TIRANA, July 21 – Declining interest rates in the domestic market fuelled by the key interest rate standing at a historic low of 2 percent since late January 2015 has considerable reduced the cost of Albania’s public debt, currently hovering at a record of 70 percent of the GDP, and posing a serious challenge to Albania’s macro-economic stability and investments in key priority areas.
Latest Finance Ministry data shows public debt hit a historic high of around 1 trillion lek (€7.14 bln) or around 68 percent of the GDP excluding government arrears of around 2 percent of the GDP in the first half of this year.
However, total debt service, which includes interest payments plus the repayments of principal to creditors, cost the Albanian government 28.5 billion lek (€200 million) in the first half of this year, down from 30.6 billion lek (€215 million) during the same period last year and 27 billion lek (€190 million) in the first half of 2013 when public debt was officially reported at 62 percent of the GDP without including accumulated unpaid bills of around 5 percent of the GDP.
The reduction in the debt service was affected by a cut in domestic debt interest rates which dropped to 14 billion lek (€99 million), down from 18 billion lek (€126 million) in the first half of 2014 on lower T-bill and bond yields.
Meanwhile, external debt interests rose to 2.5 billion lek (€18 million) as the depreciation of Albania’s national currency lek against the U.S. dollar and the Saudi Arabian and the UAE currencies increased Albania’s external debt.
Total debt service cost the Albanian government a record of around 57.8 billion lek (€404 million) in 2014, almost the same amount government spend on public investments.
Public investments hit a record low for the past seven years in 2014 when they dropped to 60.5 billion lek (€426 million) the lowest level since 2007, according to Finance Ministry data.

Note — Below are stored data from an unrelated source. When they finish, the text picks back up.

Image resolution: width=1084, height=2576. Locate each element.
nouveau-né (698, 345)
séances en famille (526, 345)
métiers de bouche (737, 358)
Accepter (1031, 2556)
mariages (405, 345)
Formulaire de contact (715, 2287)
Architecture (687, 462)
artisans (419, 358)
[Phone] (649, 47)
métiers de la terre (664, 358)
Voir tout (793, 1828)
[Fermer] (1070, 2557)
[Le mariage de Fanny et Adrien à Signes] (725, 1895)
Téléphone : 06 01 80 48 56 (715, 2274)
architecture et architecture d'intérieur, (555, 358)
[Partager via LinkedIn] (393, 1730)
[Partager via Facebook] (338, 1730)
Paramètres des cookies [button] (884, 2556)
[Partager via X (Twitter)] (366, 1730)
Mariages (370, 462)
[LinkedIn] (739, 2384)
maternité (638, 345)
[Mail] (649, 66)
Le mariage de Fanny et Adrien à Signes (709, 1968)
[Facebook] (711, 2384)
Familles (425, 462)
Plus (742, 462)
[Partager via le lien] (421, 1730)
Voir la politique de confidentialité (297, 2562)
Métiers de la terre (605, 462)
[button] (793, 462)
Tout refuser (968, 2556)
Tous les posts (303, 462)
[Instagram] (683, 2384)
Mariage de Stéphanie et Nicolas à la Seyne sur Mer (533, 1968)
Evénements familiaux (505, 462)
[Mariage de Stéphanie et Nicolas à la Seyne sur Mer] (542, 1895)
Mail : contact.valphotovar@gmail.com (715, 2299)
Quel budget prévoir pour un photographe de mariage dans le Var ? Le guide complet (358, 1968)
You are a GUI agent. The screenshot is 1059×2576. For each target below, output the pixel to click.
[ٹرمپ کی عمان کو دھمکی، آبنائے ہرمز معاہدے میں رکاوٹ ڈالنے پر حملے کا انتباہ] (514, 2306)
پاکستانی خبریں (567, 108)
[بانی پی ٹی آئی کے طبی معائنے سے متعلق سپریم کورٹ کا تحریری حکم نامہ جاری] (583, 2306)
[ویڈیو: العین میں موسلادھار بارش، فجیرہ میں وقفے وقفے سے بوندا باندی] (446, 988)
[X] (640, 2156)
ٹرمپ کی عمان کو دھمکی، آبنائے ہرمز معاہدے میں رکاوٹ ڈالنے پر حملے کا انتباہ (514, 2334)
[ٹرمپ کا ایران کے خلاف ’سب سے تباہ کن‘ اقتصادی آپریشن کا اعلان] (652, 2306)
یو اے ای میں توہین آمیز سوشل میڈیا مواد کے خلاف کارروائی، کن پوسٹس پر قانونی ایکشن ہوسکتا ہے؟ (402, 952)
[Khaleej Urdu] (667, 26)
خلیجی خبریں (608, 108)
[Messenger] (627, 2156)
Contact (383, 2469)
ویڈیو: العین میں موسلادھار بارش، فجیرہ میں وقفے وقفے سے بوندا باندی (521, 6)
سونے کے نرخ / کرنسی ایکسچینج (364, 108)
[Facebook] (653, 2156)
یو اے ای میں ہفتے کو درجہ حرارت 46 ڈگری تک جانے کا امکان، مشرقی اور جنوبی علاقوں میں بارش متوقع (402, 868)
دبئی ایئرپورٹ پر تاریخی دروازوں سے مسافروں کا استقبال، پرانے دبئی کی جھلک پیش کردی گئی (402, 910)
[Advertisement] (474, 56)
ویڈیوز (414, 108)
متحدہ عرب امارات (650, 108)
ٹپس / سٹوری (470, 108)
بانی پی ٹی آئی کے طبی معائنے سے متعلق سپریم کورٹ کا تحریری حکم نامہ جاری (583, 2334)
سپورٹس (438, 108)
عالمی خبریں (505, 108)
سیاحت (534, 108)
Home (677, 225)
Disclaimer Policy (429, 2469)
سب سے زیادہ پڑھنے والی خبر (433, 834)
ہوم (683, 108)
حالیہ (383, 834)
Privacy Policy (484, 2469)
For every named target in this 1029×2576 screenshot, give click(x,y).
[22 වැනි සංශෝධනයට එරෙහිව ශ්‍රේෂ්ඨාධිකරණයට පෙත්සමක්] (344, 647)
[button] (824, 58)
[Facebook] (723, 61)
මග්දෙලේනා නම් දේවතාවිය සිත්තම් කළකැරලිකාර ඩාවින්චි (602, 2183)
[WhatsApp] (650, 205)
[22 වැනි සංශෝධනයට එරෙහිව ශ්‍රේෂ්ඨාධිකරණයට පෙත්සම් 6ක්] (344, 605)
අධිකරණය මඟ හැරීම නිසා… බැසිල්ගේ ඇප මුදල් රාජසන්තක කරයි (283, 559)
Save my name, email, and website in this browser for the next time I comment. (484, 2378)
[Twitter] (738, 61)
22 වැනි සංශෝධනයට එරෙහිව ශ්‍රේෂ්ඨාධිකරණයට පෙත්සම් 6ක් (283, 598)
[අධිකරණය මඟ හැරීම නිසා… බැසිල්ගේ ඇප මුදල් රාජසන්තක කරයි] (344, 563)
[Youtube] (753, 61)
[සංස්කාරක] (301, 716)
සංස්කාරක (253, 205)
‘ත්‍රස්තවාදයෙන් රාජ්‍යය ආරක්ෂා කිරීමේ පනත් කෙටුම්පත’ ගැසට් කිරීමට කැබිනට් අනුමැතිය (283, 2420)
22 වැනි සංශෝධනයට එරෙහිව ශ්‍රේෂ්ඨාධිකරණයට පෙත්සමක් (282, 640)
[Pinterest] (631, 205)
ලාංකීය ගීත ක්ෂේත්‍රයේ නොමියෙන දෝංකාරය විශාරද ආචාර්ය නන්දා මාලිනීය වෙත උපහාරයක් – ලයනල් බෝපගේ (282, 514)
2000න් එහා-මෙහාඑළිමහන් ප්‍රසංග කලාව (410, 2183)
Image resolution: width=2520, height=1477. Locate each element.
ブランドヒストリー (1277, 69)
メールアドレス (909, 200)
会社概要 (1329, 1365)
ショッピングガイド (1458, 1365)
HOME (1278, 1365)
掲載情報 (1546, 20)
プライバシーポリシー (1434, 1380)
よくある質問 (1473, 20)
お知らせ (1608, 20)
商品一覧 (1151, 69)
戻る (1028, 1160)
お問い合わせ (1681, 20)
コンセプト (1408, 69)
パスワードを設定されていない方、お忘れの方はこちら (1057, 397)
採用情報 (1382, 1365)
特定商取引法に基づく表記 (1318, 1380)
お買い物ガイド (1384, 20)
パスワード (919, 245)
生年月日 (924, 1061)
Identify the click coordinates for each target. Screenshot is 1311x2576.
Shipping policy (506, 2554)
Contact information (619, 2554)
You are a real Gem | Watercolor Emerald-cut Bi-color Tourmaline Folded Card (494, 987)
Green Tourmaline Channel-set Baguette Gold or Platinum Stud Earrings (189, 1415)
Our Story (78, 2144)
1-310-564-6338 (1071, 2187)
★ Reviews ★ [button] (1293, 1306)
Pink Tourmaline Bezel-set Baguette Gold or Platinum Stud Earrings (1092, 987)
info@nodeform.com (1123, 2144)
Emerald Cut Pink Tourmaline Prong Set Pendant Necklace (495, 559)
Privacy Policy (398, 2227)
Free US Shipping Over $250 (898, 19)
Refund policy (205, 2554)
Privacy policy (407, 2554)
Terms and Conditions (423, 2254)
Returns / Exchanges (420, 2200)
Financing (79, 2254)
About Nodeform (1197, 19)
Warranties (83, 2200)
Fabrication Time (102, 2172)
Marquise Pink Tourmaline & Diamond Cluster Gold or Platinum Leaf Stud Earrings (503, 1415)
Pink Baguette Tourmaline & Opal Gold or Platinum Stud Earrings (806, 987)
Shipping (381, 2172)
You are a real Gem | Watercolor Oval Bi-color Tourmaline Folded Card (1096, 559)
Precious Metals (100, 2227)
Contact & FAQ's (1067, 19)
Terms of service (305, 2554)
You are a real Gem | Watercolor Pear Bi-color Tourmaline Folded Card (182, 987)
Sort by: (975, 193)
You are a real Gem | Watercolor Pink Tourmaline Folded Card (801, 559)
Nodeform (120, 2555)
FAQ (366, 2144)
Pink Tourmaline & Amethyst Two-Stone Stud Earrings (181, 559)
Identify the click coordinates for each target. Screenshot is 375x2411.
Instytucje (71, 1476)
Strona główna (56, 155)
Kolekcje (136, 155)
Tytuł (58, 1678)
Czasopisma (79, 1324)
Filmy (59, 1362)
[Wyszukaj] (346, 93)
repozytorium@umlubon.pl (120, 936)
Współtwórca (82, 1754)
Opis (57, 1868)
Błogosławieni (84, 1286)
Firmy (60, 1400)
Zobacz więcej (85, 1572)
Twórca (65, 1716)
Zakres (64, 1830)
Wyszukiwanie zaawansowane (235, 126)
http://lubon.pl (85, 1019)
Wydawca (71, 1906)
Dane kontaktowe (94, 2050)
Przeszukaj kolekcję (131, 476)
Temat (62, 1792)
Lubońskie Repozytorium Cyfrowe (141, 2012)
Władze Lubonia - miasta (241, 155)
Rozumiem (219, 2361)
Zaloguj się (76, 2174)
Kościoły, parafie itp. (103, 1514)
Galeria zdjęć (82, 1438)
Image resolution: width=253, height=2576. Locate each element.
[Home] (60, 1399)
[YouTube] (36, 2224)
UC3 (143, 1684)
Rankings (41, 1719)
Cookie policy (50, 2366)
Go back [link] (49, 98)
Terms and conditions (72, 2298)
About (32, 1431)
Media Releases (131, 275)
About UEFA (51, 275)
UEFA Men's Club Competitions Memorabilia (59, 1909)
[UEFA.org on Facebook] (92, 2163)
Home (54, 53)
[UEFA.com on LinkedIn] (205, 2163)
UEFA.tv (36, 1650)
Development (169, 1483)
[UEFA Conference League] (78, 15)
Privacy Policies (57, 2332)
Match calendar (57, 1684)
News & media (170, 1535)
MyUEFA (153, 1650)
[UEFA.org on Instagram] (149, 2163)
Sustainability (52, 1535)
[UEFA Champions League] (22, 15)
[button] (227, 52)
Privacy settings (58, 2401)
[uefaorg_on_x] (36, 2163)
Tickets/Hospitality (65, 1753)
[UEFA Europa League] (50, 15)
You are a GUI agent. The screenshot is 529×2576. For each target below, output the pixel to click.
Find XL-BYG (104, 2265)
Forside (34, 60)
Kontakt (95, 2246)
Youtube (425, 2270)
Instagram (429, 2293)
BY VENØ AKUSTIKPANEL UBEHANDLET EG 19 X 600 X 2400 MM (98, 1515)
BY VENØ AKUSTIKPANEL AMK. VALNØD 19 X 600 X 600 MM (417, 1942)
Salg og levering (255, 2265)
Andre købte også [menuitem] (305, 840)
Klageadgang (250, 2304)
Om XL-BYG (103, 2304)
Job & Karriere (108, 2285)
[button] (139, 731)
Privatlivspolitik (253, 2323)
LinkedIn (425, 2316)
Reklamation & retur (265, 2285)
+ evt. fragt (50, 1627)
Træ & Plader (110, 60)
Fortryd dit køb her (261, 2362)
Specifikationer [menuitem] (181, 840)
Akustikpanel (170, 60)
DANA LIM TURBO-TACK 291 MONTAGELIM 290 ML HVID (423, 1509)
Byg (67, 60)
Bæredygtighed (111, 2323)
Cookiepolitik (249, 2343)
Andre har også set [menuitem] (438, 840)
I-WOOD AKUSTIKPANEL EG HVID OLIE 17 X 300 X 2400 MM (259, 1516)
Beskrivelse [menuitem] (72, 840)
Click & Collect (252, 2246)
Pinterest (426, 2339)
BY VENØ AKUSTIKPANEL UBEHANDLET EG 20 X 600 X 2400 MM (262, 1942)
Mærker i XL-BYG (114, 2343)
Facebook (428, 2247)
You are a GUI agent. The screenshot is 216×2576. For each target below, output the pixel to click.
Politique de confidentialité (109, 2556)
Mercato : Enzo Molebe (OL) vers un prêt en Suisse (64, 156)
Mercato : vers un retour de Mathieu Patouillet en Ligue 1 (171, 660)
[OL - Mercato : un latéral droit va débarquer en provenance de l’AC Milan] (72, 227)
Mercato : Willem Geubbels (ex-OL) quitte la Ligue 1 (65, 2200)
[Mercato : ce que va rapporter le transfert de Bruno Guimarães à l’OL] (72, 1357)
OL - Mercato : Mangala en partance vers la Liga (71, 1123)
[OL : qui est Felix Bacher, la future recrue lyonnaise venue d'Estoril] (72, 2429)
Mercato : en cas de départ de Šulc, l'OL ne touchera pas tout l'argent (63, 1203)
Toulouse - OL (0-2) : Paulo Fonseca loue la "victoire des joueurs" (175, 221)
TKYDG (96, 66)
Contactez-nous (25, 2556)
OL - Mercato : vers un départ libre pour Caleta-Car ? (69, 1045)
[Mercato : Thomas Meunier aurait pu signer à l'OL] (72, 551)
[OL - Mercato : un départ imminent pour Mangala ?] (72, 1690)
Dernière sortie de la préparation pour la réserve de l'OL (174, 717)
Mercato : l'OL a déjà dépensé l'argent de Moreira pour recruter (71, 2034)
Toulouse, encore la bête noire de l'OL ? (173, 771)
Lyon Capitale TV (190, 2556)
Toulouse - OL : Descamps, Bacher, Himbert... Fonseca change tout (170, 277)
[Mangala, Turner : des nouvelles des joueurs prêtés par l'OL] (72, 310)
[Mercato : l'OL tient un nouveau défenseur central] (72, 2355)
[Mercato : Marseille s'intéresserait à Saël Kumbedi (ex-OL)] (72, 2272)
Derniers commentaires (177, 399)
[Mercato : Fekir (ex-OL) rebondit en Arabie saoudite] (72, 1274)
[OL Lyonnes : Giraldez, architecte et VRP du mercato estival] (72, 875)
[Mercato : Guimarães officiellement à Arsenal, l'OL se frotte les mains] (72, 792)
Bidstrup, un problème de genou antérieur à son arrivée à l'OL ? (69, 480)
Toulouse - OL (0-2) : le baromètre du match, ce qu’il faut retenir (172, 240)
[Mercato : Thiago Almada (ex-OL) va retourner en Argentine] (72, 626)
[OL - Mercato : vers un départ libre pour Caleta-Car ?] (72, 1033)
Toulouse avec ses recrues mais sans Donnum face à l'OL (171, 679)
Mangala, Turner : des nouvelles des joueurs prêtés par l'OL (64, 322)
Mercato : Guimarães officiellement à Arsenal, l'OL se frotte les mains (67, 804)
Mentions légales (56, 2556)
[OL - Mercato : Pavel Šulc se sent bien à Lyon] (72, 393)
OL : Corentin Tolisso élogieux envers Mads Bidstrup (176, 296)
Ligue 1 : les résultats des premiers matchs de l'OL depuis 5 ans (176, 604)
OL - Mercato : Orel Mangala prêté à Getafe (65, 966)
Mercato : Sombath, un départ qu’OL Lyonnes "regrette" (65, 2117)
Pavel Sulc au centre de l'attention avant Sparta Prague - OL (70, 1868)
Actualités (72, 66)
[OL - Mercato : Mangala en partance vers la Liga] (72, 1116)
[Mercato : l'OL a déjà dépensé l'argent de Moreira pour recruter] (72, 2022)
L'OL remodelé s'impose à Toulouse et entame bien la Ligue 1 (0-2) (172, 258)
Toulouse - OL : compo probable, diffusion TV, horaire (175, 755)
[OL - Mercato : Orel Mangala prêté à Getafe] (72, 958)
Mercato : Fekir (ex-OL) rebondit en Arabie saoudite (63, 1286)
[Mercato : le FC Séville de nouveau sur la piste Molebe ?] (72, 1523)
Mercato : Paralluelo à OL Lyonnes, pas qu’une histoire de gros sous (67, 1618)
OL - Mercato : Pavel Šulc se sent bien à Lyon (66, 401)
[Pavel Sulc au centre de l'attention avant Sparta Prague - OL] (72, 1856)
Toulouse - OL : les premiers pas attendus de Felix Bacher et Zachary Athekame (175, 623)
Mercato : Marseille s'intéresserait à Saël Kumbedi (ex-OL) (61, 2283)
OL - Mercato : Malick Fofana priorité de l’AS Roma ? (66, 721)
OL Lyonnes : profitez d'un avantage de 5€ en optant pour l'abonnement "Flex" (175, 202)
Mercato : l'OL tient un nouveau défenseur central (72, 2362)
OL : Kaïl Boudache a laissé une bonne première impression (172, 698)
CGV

Public investments, which are estimated at 5 percent of the GDP and considered a key driver of the economy, were down by 7.5 percent compared to 2013 and down by 8.3 percent compared to the government target.
Turkish-owned BKT, the second biggest bank in Albania, has increased its share of Albania’s domestic debt in the past four years by around 5 percent filling the gap left by Raiffeisen which has sharply withdrawn from investments in Albania’s government securities.
External borrowing by the government of Albania consists of multilateral and bilateral official credits, syndicated bank borrowing, and a Eurobond.
At around 70 percent of the GDP, Albania has the highest public debt in the region.
With public debt hovering at around 70 percent of the GDP and the country’s population slightly declining, the per capita debt, measuring government’s total debt divided by the population, has increased by around 40 percent in the past four years and is expected to further rise in 2015, according to a study.
Data published by Open Data research centre show the per capita debt, used as a measure of the state’s indebtedness, rose to 341,643 lek (Euro 2,395) in 2014 and is projected to rise by another 6.5 percent to 363,750 lek (Euro 2,550) in 2015 as the population continues shrinking.
Immigration was one of the major reasons for the decline in Albania’s population between 2001 and 2011 when 481,000 Albanians left the country. The latest census showed Albania’s resident population shrank by 8 percent to 2.82 million people in 2011 compared to a decade ago.